This article explains briefly my understanding of a Virtual Private Server (VPS), in contrast to a dedicated server and a shared server.
Some years ago a typical server was a dedicated server, i.e. a hardware box you own and you use on your own premises. You just installed the relevant software for your server and the server provided the enabled services to all connected users. Nowadays servers (I mean the hardware box) are often provided in large data centres. These data centres may have thousands of servers installed and may rent their servers to thousands of individual customers. As long as you have the access to your rented server and not sharing it with other data centre customers, this can be understood as a dedicated server.

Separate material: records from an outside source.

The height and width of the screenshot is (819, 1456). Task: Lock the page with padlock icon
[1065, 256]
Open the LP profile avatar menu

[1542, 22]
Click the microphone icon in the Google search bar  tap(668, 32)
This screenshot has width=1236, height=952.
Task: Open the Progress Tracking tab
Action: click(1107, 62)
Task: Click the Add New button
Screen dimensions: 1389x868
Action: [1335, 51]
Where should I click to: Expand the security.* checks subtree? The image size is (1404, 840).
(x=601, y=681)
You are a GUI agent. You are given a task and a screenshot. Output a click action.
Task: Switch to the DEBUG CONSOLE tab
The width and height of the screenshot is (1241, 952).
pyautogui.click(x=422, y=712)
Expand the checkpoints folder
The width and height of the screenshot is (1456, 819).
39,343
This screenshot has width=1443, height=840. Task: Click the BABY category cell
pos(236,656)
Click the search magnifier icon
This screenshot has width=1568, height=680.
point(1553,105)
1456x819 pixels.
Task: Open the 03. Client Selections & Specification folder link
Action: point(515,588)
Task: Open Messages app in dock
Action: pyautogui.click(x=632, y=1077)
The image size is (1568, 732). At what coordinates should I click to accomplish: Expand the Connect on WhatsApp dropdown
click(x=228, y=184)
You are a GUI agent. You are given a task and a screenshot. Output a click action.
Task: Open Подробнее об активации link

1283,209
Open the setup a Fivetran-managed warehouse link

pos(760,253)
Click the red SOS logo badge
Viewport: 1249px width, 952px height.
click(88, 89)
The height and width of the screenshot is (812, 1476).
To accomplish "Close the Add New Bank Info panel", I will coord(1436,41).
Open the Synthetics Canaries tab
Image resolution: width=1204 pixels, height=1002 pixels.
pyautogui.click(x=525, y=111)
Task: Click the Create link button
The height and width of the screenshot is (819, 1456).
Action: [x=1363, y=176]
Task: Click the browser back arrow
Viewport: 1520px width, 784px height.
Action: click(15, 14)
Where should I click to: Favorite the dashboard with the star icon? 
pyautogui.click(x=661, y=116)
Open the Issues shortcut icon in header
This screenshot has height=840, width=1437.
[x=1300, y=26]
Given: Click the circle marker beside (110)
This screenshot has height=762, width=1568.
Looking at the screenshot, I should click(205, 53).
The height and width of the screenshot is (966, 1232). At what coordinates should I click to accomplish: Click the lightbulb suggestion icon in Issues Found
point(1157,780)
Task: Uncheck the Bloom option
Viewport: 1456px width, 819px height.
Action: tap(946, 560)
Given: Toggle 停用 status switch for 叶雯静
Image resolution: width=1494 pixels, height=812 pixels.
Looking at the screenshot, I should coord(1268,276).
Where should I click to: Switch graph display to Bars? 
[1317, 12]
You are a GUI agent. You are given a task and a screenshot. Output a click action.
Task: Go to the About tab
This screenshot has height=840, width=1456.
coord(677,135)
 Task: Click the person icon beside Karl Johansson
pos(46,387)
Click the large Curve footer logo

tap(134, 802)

If a server, be it in a data centre or on your own premises, is dedicated just to one customer, this customer has to cover all running costs of the server. And with today's hardware performance the capability of one server may not be used efficiently. A modern server can handle hundreds or even thousands of low performance web sites, for example. This is where the concept of a shared server may come in: a server is shared between thousands of individual customers. A typical web hoster host your web site on hard- and software that is shared with many other customers. Normally you can only access you private area and do not have full access to the server. What you can do with the server is limited by the set-up defined and authorization given by the web hoster.
The virtual private server (VPS) goes a step further: you share the server (hardware box) with many other customers, but your area is running in a virtual machine, which can be understood as an emulated computer system. Although the hardware is shared, the look and feel is as if you are using your own server. A VPS runs its own copy of an operating system (OS), and customers may have superuser-level access to that operating system instance, so they can install almost any software that runs on that OS. For many purposes they are functionally equivalent to a dedicated physical server, and being software-defined, are able to be much more easily created and configured. They are priced much lower than an equivalent physical server. However, as they share the underlying physical hardware with other VPS's, performance may be lower, depending on the workload of any other executing virtual machines.